Dot com is getting dot creamed.
Internet stocks were pummeled yesterday amid fears about higher interest rates and concerns over weaker-than-expected performances by high-tech bellwethers.
The Nasdaq sank nearly 50 points, and the Dow Jones Internet index slid 11.8 percent, after a 5.7 percent fall on Friday. Interactive Week's Internet index slumped 8 percent, while the technology-laden Nasdaq composite index fell 49.57, or 2 percent, to 2398.31.
Dulles-based America Online fell $9, or 9 percent, to $90.50 as investors fretted that competitors offering free service would pinch the company's expansion in Europe. Online auctioneer eBay fell $29.87 1/2, or 18 percent, to $136, after the company reported that last week's day-long outage will reduce revenue by $5 million the coming quarter.
Internet stocks slumped even though the broader market rose. The Dow Jones industrial average climbed 72.82, rebounding from a 131-point loss on Friday, to close at 10,563.33, while the Standard & Poor's index of 500 stocks moved up 0.36, to 1294.00.
A rallying dollar caused the yield on the 30-year Treasury bond -- which moves inversely to the price -- to fall, but bond yields remain near their highest levels in more than a year. The price of the benchmark bond rose $7.50 per $1,000 invested, and its yield fell to 6.09 percent, from 6.16 percent late Friday.
Analysts said investors are worried that a hike in interest rates will hurt Internet shares, which carry high price-to-earnings ratios and could face steep sell-offs if bonds become more attractive. Last month, a policy-setting committee of the Federal Reserve said that it was leaning toward raising rates sometime in the future to fend off the threat of rising inflation.

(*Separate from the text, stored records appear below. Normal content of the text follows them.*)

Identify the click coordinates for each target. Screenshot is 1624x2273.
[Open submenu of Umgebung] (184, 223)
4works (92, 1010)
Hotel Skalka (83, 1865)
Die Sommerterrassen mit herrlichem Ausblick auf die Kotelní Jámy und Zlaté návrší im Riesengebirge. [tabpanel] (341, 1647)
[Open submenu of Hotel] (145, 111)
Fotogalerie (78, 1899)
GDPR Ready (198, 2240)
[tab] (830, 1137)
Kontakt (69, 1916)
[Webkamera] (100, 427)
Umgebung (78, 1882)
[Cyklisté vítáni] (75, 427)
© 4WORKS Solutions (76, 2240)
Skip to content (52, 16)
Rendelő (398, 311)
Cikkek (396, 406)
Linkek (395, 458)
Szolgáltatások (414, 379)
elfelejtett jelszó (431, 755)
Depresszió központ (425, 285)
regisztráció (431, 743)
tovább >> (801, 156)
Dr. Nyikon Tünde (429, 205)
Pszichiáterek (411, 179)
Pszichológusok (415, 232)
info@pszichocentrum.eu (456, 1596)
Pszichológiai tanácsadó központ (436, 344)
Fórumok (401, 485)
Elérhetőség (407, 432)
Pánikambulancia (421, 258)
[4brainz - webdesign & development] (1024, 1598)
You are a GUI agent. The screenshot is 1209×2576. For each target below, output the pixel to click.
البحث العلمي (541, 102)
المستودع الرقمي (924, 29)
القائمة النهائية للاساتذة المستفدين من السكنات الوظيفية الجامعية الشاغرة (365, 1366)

"Jitters related to interest rates continue to impact the technology market broadly and the Internet in particular," said Derek Brown, an analyst with Volpe Brown Whelan & Co. in San Francisco.
"These are companies with rich valuations in very high-growth sectors, and an interest rate rise would have a big impact on the value of their projected future earnings," he said.
Those worries, Brown said, were fanned by the glitch at eBay, which shut down the company for 21 hours and demonstrated to both investors and consumers the risks of electronic commerce.
"As long as there are concerns about the broader market, there's no reason why Internet companies will be immune," Brown said. "These companies are strong indicators of the general market on the upside and downside."
Few Web stocks were spared in the carnage. Locally, Network Solutions, which registers Internet domain names, fell nearly 11 percent, to $56.56 1/4. The company is nearly two-thirds off its March peak, when share traded at $153.75.
PSINet Inc., the Internet service provider, fell 11 percent, to $36.
Nationally, e-commerce stocks were hammered. Online bookseller Amazon fell 13 percent, to $92, well off its 52-week high of $221.25. EToys dropped nearly 20 percent, to $40.12 1/2, despite bullish recommendations by several underwriters of its recent initial public offering.
Online financial stocks sank too, with Charles Schwab & Co. down 11 percent, to $83.93 3/4, after the company reported that online trading activity fell to its lowest level since December. Other online brokers fared poorly, too, with Ameritrade Holdings Corp. down $12.68 3/4 at $66.06 1/4, DLJdirect off $3.06 1/4 at $24.43 3/4 and E-Trade Group down $5.75 at $32.
Among the popular Internet portals, Yahoo dropped $16, to $119.25, and Lycos fell $14.68 3/4, to $70.06 1/4.